Although substantial research shows that certain infections are associated with diabetes (for example, foot ulcer infections, urinary tract infections, and unusual fungal infections), little published work addresses common upper respiratory tract infections, which accounted for the largest proportion of sick days in our trial. The type and severity of impaired immunity in diabetic persons have been studied to some extent, but scant literature exists on ways in which to improve such impairment, other than possibly by improving glycemic control (23–25). Some research has suggested that antioxidant systems are impaired in diabetes, thus providing a theoretical basis for benefit from a supplement with antioxidant potential (26).

Age was the other prespecified subgroup in this trial. No effect of supplementation was noted among those 65 years of age and older. Because few elderly participants were included, however, even a large effect may have been missed, as shown by the large CI (Table 3).

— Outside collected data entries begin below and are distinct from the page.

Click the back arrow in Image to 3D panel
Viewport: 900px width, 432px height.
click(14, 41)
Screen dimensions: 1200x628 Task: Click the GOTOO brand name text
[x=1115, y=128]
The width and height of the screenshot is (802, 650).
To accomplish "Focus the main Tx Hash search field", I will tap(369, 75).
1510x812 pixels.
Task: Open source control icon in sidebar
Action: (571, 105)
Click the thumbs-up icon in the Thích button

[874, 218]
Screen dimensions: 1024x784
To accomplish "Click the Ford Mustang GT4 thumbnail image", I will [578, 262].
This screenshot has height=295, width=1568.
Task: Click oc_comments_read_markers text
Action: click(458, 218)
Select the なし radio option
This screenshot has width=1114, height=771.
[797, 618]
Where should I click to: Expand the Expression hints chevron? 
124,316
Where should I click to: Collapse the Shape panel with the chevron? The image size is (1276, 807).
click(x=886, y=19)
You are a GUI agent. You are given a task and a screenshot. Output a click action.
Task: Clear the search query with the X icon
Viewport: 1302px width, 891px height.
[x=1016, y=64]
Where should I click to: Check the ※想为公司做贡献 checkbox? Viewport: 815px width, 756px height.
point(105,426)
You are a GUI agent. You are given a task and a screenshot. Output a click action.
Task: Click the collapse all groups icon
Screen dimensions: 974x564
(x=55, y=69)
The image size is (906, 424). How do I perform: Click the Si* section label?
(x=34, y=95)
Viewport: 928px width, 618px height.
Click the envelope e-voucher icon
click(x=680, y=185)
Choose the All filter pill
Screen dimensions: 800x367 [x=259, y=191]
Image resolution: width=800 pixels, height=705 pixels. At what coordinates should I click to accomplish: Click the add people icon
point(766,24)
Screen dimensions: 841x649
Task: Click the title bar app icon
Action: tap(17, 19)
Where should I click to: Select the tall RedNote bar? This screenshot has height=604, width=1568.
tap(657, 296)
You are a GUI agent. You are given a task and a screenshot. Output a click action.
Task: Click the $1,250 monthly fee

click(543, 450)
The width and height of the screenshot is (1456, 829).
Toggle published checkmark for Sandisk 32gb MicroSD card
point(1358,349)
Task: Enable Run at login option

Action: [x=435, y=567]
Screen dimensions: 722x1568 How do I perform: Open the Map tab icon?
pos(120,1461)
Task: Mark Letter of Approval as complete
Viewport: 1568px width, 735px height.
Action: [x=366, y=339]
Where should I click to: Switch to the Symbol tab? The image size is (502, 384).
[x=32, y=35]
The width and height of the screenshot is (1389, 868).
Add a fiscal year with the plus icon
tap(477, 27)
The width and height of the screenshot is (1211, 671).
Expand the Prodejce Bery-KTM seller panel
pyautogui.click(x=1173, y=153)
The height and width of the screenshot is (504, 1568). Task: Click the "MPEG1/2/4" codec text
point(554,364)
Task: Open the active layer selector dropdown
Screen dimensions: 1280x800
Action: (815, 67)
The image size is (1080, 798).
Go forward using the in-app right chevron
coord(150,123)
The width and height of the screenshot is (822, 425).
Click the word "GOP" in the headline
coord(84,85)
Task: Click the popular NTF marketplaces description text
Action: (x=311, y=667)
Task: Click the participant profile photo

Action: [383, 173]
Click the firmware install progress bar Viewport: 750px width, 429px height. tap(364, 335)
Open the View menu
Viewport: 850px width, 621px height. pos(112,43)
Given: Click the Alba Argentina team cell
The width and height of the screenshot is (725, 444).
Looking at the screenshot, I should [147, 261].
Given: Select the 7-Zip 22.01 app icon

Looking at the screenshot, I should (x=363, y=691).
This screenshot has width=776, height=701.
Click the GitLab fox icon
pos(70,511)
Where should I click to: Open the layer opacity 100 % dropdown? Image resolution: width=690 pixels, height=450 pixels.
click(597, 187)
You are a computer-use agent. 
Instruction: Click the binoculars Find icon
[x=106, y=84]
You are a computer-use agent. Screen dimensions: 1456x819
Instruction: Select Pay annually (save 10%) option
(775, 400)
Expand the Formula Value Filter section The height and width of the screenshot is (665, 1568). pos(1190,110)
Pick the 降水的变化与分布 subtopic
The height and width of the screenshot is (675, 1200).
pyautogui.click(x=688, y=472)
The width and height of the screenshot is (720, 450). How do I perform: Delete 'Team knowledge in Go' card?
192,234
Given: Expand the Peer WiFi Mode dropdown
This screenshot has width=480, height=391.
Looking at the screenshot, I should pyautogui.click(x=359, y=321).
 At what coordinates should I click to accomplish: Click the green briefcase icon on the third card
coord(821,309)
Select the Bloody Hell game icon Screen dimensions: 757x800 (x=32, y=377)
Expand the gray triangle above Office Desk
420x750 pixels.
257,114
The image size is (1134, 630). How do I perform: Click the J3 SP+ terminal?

Unlike most researchers performing studies of nutritional supplements, we tested the blinding of our drug intervention. Although we went to great effort to have the pills look and smell as identical as possible, most participants correctly guessed what they were taking. Nevertheless, we doubt that this partial unblinding substantially influenced the results. First, at least some differential effect of supplementation would be expected in all of the subgroups. However, in the largest subgroup (nondiabetic persons), no difference was seen between those who received vitamins and those who received placebo. Second, in the group in which treatment had the largest effect on infection rate, unblinding had no effect on the secondary outcome of interest, quality of life.

Infection type and severity could have varied by season of the year, but randomization did not differ by season, and the 12-month study duration provided equal exposure to seasonal variability for all participants. It should be reiterated that the infections prevented in this study were minor, primarily respiratory tract infections and influenza-like illnesses. Nonetheless, because such infections are very common, they account for a large share of the productive days lost in industrialized societies (27–28).

Our findings suggest that in certain diabetic samples, perhaps those with a high prevalence of micronutrient deficiency, daily use of a multivitamin and mineral supplement can decrease infection frequency. These dramatic results warrant testing in a larger clinical trial, both for confirmation and to disentangle the effects of chronic disease status from those of other important factors, such as ethnicity and obesity, that serve as proxies for socioeconomic status and poorer nutrition. Multivitamin and mineral supplements are convenient and relatively inexpensive. If our results are confirmed in a larger trial, the widespread implementation of this preventive measure could have a substantial economic impact and could ease the burden of suffering in our society.